Federated Meta-Learning refers to a learning paradigm that integrates federated learning with meta-learning to develop models that can quickly adapt to new, client-specific tasks while keeping the data decentralized.
Formally, one considers a set of clients \( \{C_i\}_{i=1}^N \), each possessing its own local data distributions \( \mathcal{D}_i \). The goal is to find a meta-initialization \( \theta \) such that after a few steps of local adaptation \( \theta_i = \theta - \alpha \nabla_\theta \mathcal{L}_{\mathcal{D}_i}(\theta) \), the performance on the respective local task is maximized.
The learning process involves iterative aggregation of gradients or parameters across the clients, with privacy ensured by avoiding data transfer and, if applicable, additional techniques such as differential privacy or secure aggregation.

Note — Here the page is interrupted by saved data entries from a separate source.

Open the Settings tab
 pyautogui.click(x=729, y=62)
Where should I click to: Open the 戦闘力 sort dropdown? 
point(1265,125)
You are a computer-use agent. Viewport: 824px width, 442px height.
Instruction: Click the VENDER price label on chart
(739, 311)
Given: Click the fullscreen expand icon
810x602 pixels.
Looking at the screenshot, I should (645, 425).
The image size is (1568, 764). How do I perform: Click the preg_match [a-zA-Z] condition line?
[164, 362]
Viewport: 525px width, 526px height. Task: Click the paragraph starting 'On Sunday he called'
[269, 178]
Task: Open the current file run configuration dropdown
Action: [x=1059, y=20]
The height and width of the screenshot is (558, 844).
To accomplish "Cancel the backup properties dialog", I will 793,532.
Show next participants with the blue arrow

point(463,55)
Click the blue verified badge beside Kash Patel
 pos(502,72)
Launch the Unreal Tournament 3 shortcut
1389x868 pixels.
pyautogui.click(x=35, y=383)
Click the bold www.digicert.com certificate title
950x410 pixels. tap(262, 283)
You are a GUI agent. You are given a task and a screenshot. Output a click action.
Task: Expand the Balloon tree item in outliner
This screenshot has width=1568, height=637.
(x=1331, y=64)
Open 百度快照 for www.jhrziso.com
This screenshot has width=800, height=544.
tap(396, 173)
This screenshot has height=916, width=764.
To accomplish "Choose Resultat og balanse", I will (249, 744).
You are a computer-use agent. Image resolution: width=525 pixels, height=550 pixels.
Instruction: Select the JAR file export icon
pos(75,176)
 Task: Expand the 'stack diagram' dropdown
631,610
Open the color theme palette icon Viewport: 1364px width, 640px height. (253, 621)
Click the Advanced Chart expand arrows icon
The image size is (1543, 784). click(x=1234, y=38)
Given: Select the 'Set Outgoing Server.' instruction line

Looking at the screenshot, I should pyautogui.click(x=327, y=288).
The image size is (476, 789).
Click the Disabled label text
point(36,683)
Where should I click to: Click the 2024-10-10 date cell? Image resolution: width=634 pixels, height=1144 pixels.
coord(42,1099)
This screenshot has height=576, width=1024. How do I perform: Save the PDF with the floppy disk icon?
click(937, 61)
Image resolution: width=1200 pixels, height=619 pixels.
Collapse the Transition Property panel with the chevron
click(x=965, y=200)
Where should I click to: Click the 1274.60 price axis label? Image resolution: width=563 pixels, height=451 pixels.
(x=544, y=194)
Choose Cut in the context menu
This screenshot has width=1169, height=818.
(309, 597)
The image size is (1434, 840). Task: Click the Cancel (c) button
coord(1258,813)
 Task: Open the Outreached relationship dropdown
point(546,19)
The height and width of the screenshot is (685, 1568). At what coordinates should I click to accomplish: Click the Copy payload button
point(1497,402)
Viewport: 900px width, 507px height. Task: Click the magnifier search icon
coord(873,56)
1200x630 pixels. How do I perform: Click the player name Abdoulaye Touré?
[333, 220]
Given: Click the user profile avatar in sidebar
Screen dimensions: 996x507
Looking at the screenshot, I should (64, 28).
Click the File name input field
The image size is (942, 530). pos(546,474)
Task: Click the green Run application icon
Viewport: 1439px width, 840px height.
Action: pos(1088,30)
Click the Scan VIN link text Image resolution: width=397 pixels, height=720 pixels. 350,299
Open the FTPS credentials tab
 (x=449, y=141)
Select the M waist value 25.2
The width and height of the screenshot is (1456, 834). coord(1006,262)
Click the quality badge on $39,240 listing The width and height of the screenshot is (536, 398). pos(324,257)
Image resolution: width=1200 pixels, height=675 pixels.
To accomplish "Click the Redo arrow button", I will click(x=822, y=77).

Federated Meta-Learning addresses challenges such as heterogeneous data distributions, communication constraints, and the balance between global generalization and local specialization.
Definition:
“Federated Meta-Learning is an approach that combines federated learning and meta-learning to train models that quickly adapt to new, distributed tasks without sharing local data.”
Source:
Jiang, Y., Huang, J., & Wang, Y. (2020). Federated Meta-Learning with Fast Convergence and Efficient Communication. Advances in Neural Information Processing Systems (NeurIPS).